Virus da laboratorio: per molti è questa la natura del Coronavirus.
Un gruppo di scienziati cinesi avrebbe creato questo virus da laboratorio che sta terrorizzando – ed ahimè uccidendo – persone di tutto il Pianeta.
Nell’immaginario comune, il sostenitore tipo della teoria del virus da laboratorio è una persona di scarsa cultura, pronta a credere a tutto ciò che sente, che non svolge mansioni intellettuali né, tantomeno, ricopre cariche pubbliche. Ovviamente si tratta di un pregiudizio, almeno per l’ultima parte. Tant’è che il Presidente degli Stati Uniti annuncia indagini su virus evasi, e sedicenti politici italiani ripescano trasmissioni televisive come prove inconfutabili delle loro teorie.

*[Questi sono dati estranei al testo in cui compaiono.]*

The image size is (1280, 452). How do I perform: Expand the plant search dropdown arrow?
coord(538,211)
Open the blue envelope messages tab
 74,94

Degli ultimi giorni anche la notizia di alcune foto scandalo, che mostrerebbero le scarse condizioni di sicurezza del laboratorio di Wuhan, e di Luc Montagnier, premio Nobel per la Medicina poi avvicinatosi ai no-vax, che darebbe credito alla teoria del virus creato dall’uomo.
Da riconoscere, però, a queste persone, un certo fondamento storico. Ebbene sì: il cospirazionismo non è nato ieri, ma almeno 100 anni fa.

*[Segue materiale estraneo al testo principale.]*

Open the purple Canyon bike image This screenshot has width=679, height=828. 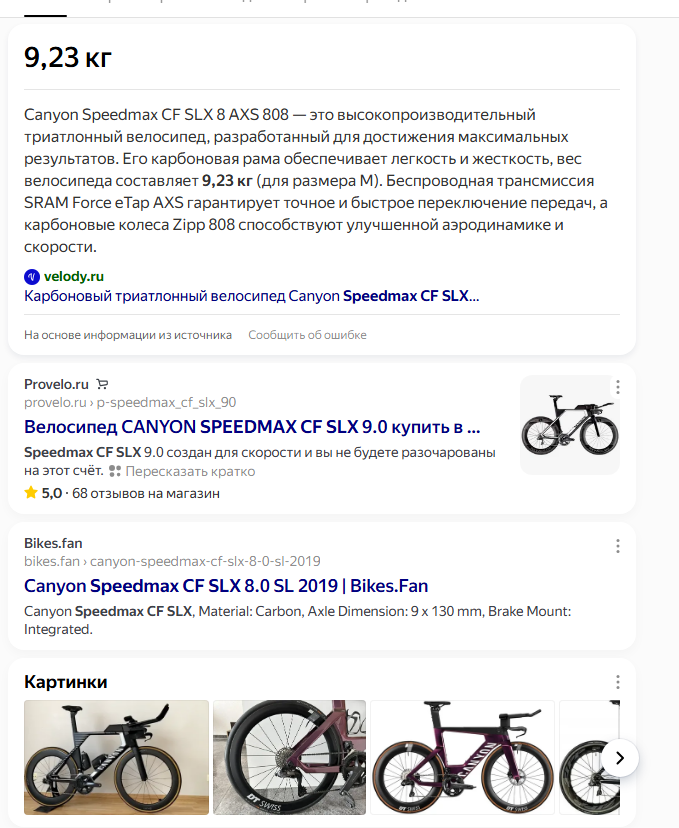pos(463,756)
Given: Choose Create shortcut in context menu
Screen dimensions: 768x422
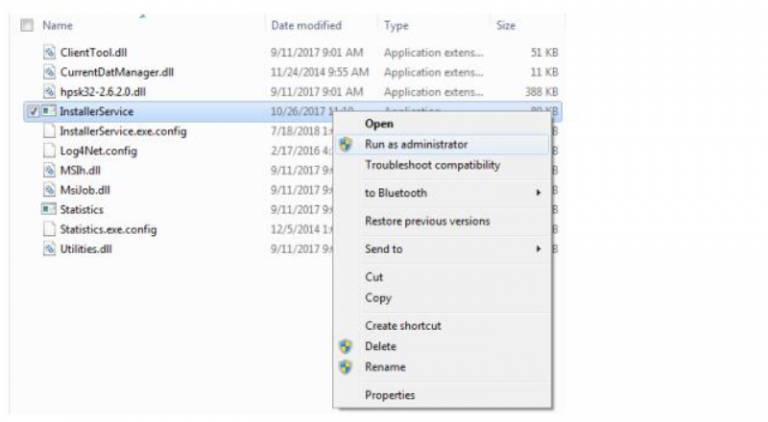Looking at the screenshot, I should (402, 325).
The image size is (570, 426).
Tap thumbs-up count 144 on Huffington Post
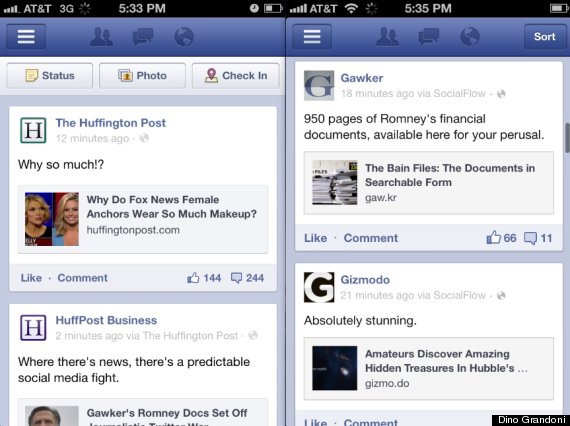[x=204, y=278]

Anche i giornali hanno trovato in questo ragioni per scatenare l’ira delle masse contro la Germania e i suoi alleati. Hanno pubblicato un breve rapporto affermando che, una delle barche tedesche che navigano sott’acqua, ha portato sulle coste della Spagna quegli strani bacilli che infettano le persone con la malattia.

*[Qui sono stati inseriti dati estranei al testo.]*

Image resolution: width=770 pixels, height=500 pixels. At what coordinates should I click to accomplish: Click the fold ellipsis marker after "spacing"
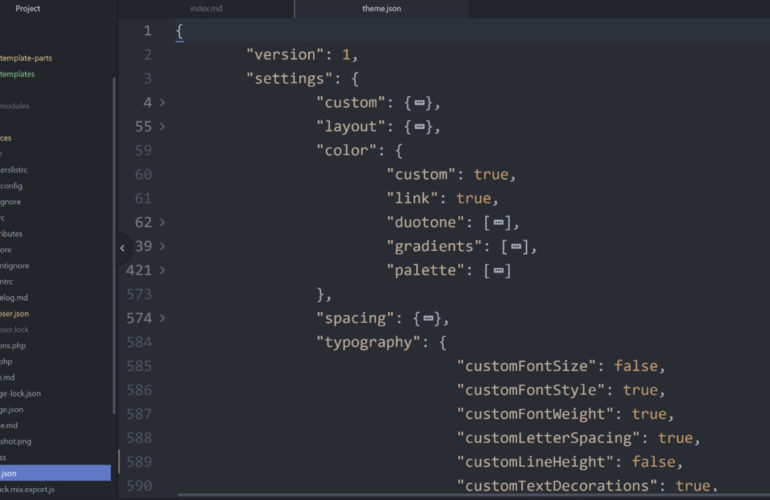click(x=428, y=319)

Questo scriveva Yosef Haftman riferendosi a quella che egli stesso definì la strana e meravigliosa malattia: la febbre spagnola, diffusasi tra il 1918 ed il 1919. La rivista in lingua ebraica Hatsfira pubblicò l’articolo, poi ripreso per la testata israeliana Haaretz da Ofer Aderet.
Boston era il fulcro delle teorie complottiste, che però si diramavano in diversi filoni.
La differenza stava nella tecnologia, all’epoca avanzatissima, che i tedeschi avrebbero utilizzato per diffondere i germi. Il primo filone vedeva gli untori infiltrarsi nel porto della città con una nave mimetizzata, il secondo idem con patate, ma con un sommergibile. Un’altra teoria sosteneva addirittura che, i citati germi, fossero stati inseriti all’interno dell’aspirina di una nota casa farmaceutica tedesca.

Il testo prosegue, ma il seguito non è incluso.